Book Review: The Spychips Threat - Page 3

The Spychips Threat is a slight reworking of the earlier, Spychips. This version has several chapters aimed at religious Christians, likening plans for subcutaneous chips to the Number of the Beast. I've never been too interested in reading current events into biblical prophecy (for this Orthodox Jew, Revelations is of academic interest anyway), and the fact that an RFID company uses a black cat in its advertising, or that a machine-tool RFID system is called, "The Mark" isn't all that impressive to me. Still, the success of the Left Behind series suggests a strong market for this kind of thinking, and the authors don't overplay their hand here. People waiting to pounce on numerology equating Wal-Mart to 666 will be disappointed.
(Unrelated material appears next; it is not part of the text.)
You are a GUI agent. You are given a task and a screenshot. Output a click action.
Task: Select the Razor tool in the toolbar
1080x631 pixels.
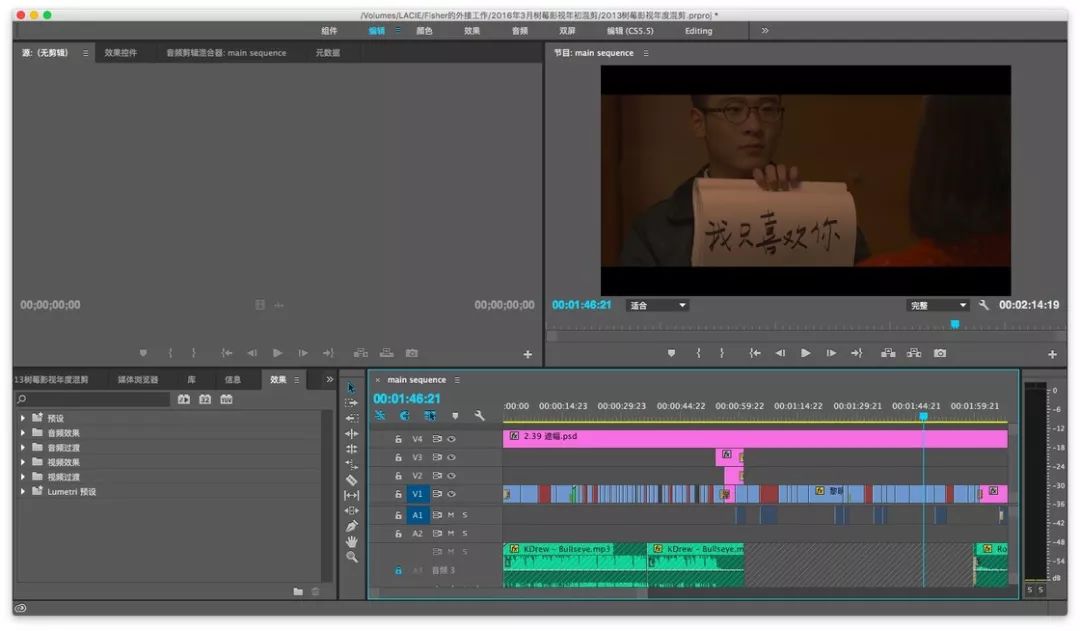[351, 480]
Some readers would stereotype the authors as part of the Religious Right, but their politics seem to run more along Libertarian lines, and the only public policy proposal from Albrecht's CASPIAN is right-to-know legislation.
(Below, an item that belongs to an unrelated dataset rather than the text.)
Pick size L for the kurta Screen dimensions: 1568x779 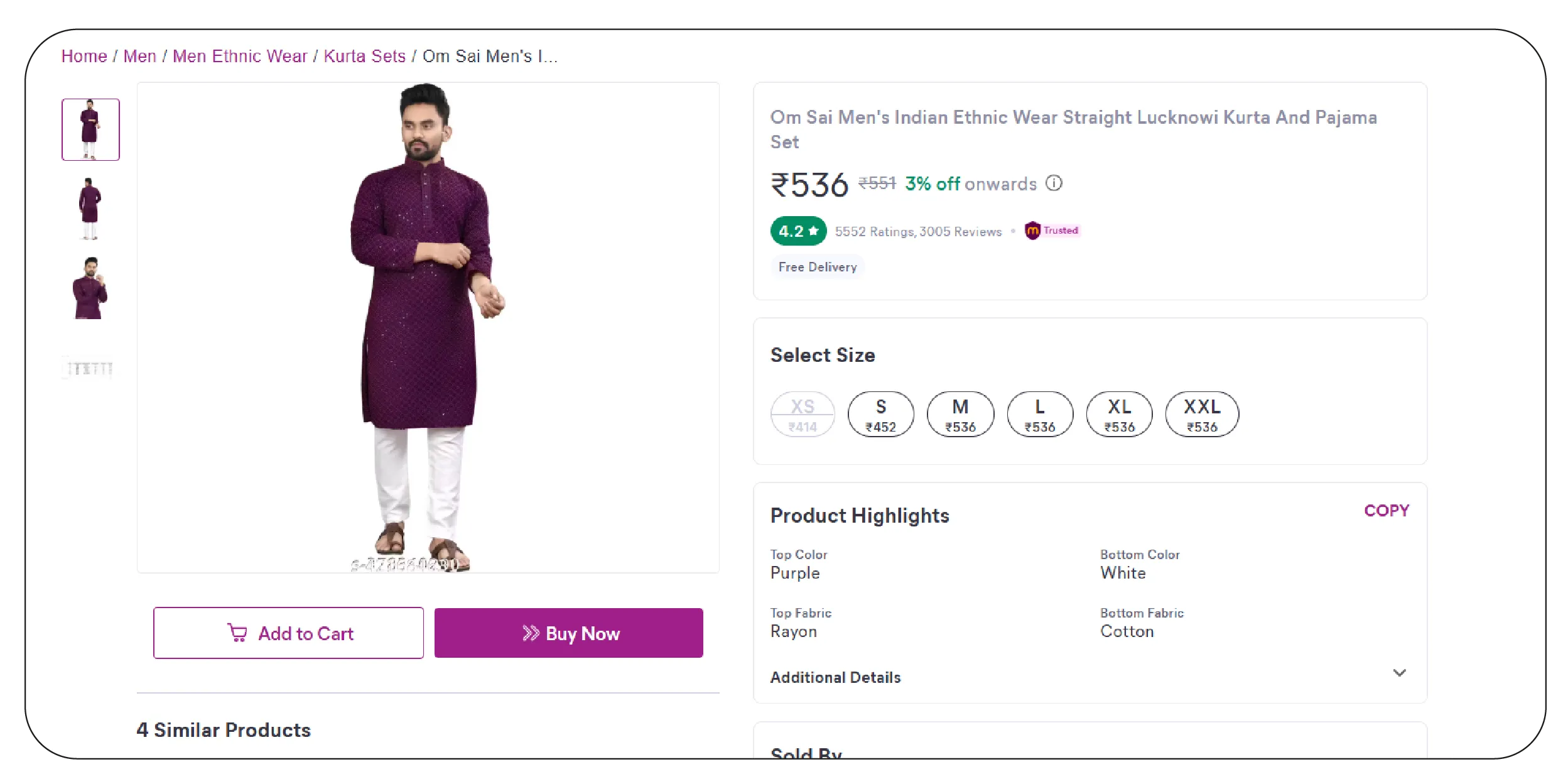(x=1040, y=415)
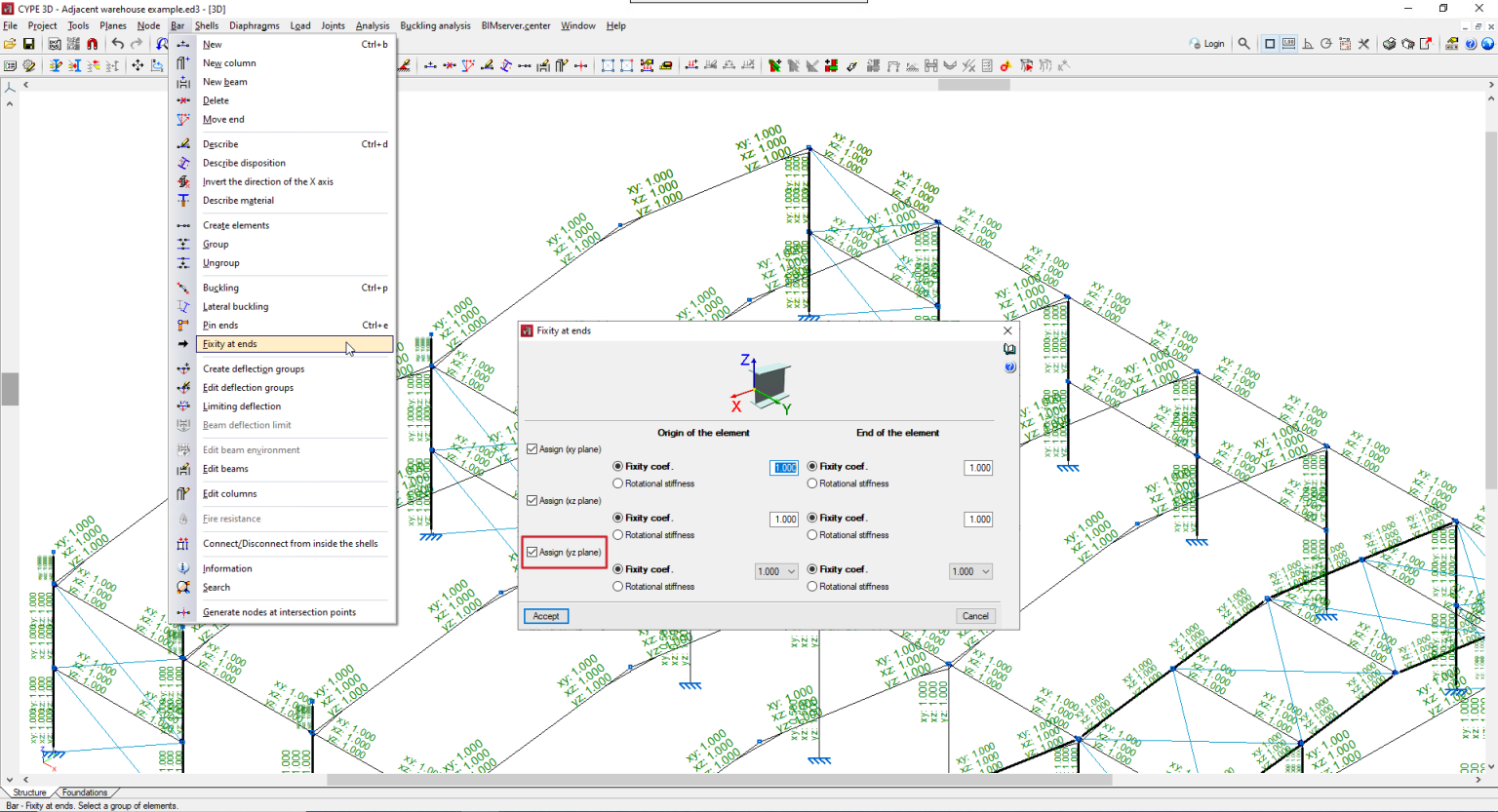The height and width of the screenshot is (812, 1498).
Task: Click the magnifying glass search icon
Action: 1243,44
The fact is, these are all planned uses for RFID. O'Reilly's RFID systems book is written by proponents of the technology, and it basically confirms both the plans and the privacy risks. The passive chips are virtually indestructable outside of a microwave, and anything that's deactivated can be re-activated.

One might reasonably argue that a citizens who let themselves be tagged and branded are already spending their off-hours at the Two Minutes' Hate, but that's only true if they know what's coming. And to that extent, The Spychips Threat is an important early-warning service. And if RFID system engineers are interested in privacy issues at all, it's almost certainly a result of these two authors.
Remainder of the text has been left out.